Segment Start: GIVEN TEXT

Wal-Mart Stores Inc has announced said that the number of its workers without health insurance has fallen over the last year after being helped by new health plans. Company representatives also said it will commission a study to better understand why some workers declined health coverage and to identify things that can be done to encourage them to accept it in the future.
Dearborn-based Oakwood Healthcare System has joined Spectrum Health in Grand Rapids to become Michigan's second health system to post its price and quality measurements. Spectrum, which began posting its prices in fall 2006 on its Web site, will also soon publish average prices paid by Medicaid, Medicare and commercial insurers. In December 2007, the Michigan Health & Hospital Association began an online database that lists charges and payments for 50 common Medicare procedures at 146 nonprofit hospitals in the state.
The Washington state Senate's healthcare chairwoman has unveiled an ambitious universal healthcare plan, bankrolled by payroll taxes, that she hopes to implement by 2010. The "Washington Health Partnership" would levy new taxes on businesses and workers, using the proceeds to extend health benefits to all Washingtonians not covered by a federal program.
The city of Miami Beach and Mount Sinai Medical Center have again joined forces to try to obtain state financing to build workforce housing for nurses at the hospital's main campus. The goal is to get $5 million in state money to cover a portion of the costs associated with renovating two floors of an existing hospital building into rental apartments for nurses. The new housing would be a tool for attracting new nurses and retaining current ones.
Representatives from StoneCrest Medical Center in Smyrna, TN, say construction will begin in April on a $15.8 million expansion that would give it another 26 beds and four surgical suites. Stonecrest has seen admissions grow 30 percent since 2004, while the number of surgical cases performed annually has risen by about 25 percent.
As the debate over the residency status of the nation's illegal immigrants boils, another battle is simmering over what benefits they deserve. Some of the most heated arguments on the issue focus on healthcare. Illegal immigrants can get emergency care through Medicaid, but they can't get non-emergency care unless they pay. One thing is clear--undocumented immigrants are driving up the number of people without health insurance.

Segment End: GIVEN TEXT

_TASK DETAILS_. Repeat everything in the healthcare news roundup from "Wal-Mart Stores Inc" down to "in the future." without changing a word.

Segment Start: LISTED ENTRIES

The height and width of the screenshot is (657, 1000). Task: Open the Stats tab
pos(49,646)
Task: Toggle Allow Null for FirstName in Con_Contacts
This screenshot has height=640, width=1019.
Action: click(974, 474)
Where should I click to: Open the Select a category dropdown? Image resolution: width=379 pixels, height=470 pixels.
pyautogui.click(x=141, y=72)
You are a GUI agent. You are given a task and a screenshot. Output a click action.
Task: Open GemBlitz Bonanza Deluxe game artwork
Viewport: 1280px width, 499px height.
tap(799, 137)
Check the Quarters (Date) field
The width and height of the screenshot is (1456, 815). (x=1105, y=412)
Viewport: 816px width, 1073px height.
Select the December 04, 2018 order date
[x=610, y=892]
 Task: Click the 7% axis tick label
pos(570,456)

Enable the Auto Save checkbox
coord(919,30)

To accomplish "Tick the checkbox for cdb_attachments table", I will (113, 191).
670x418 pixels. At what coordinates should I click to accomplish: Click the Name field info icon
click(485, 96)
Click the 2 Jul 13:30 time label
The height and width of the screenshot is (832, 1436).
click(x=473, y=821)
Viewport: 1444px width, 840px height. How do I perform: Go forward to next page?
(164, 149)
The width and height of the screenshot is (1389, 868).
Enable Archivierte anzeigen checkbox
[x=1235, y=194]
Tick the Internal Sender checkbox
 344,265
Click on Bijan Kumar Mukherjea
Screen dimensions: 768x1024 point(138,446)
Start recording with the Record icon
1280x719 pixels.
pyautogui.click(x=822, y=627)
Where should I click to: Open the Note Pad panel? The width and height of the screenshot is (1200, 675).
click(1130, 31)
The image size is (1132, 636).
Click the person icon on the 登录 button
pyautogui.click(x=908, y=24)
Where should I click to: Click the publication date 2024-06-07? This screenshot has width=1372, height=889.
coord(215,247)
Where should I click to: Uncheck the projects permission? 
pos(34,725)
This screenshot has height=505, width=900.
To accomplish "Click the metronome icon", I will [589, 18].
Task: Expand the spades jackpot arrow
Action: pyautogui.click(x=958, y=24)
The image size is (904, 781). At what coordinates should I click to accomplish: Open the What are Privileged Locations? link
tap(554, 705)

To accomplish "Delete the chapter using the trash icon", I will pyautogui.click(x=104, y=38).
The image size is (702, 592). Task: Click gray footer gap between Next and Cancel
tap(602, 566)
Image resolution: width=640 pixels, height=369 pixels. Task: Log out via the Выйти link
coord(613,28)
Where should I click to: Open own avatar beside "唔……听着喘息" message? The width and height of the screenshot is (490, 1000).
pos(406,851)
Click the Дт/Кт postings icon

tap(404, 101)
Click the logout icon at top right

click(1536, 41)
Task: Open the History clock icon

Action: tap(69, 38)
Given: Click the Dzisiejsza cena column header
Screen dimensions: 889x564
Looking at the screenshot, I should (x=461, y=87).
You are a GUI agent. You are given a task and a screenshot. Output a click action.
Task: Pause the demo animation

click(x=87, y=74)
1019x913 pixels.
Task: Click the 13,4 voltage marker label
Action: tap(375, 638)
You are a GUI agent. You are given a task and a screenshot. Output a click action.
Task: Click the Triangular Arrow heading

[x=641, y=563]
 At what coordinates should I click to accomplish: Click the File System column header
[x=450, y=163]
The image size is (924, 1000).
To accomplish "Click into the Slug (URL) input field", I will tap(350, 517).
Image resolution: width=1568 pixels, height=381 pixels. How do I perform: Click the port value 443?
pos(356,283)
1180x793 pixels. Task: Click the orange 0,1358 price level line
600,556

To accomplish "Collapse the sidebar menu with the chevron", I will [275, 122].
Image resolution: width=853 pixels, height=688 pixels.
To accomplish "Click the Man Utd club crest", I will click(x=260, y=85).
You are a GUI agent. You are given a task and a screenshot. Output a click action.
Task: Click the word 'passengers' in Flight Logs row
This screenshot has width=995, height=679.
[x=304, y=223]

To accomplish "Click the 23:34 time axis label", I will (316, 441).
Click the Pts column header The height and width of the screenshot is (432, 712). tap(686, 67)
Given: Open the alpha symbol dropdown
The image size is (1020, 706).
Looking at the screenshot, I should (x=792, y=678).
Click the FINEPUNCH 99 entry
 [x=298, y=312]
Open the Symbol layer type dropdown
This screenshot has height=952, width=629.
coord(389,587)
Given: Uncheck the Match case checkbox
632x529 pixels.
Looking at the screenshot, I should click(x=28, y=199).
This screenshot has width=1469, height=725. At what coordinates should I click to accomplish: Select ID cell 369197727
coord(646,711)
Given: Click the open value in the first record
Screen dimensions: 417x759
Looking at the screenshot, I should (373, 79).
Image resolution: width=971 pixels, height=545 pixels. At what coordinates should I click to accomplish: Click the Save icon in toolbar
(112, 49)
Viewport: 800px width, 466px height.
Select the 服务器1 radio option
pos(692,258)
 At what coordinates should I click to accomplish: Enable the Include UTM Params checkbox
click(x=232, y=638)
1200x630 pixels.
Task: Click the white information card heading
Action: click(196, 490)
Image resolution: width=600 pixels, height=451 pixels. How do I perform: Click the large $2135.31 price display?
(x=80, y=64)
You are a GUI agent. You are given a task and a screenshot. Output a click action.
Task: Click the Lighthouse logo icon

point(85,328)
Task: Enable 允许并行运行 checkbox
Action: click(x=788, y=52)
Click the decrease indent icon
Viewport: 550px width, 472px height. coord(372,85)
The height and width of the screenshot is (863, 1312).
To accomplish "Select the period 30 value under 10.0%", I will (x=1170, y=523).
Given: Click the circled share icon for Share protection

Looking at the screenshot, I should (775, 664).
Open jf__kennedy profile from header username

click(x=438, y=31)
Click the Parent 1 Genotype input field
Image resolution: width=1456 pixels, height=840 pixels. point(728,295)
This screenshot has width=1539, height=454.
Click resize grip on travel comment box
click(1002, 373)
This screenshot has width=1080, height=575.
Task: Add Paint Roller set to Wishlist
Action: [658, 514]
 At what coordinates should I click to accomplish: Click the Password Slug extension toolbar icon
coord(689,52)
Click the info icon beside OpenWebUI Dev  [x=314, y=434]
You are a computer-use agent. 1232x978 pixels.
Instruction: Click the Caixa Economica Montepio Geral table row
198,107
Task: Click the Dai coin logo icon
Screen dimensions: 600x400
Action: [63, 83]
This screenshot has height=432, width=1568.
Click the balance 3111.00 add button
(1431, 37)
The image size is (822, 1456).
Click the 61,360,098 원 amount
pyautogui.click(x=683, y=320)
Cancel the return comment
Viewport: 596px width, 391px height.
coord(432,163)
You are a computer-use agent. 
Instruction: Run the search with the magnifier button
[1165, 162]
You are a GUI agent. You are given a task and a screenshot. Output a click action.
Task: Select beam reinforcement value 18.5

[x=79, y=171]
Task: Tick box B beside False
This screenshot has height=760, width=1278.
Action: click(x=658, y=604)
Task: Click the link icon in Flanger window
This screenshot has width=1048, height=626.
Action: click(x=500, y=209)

Segment End: LISTED ENTRIES

_YOUR SOLUTION_.
Wal-Mart Stores Inc has announced said that the number of its workers without health insurance has fallen over the last year after being helped by new health plans. Company representatives also said it will commission a study to better understand why some workers declined health coverage and to identify things that can be done to encourage them to accept it in the future.